[Extracted records]
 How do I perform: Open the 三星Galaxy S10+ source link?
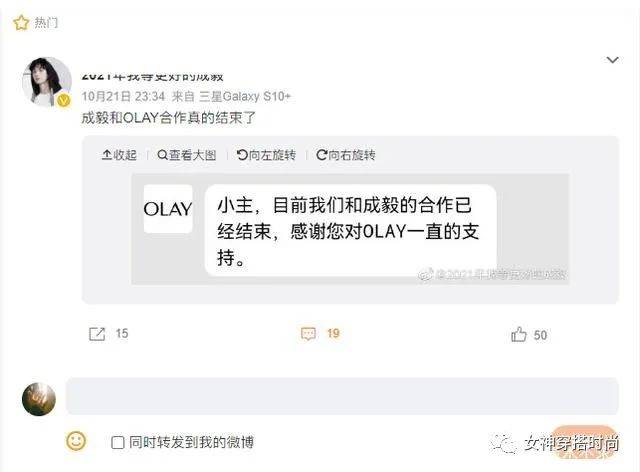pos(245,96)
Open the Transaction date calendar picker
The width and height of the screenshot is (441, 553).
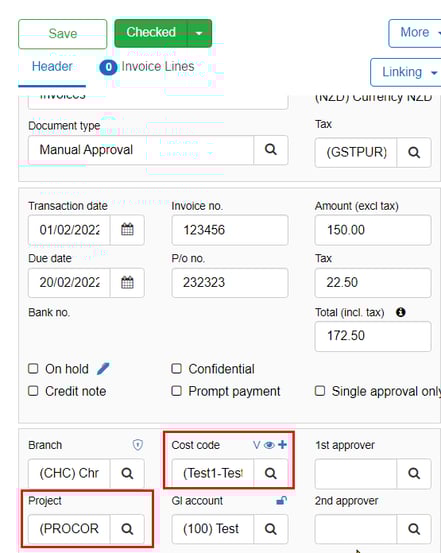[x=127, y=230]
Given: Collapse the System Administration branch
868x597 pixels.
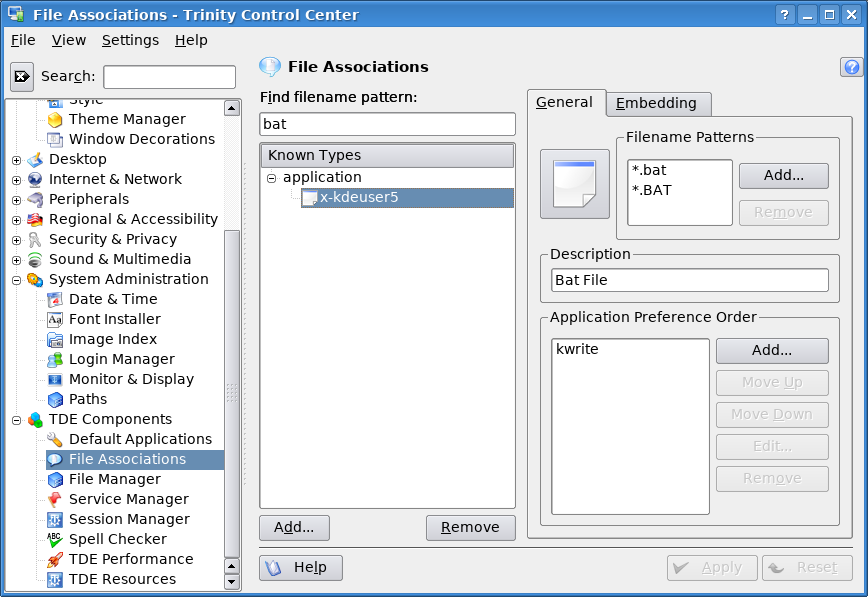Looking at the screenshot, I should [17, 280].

__WHAT YOU ARE ASKED TO DO__
Please reproduce exactly, and nothing more, the lines from the one containing "Given: Collapse the" through the last line of the entries, both included; pictures stay out.

__EXERCISE OUTPUT__
Given: Collapse the System Administration branch
868x597 pixels.
Looking at the screenshot, I should [17, 280].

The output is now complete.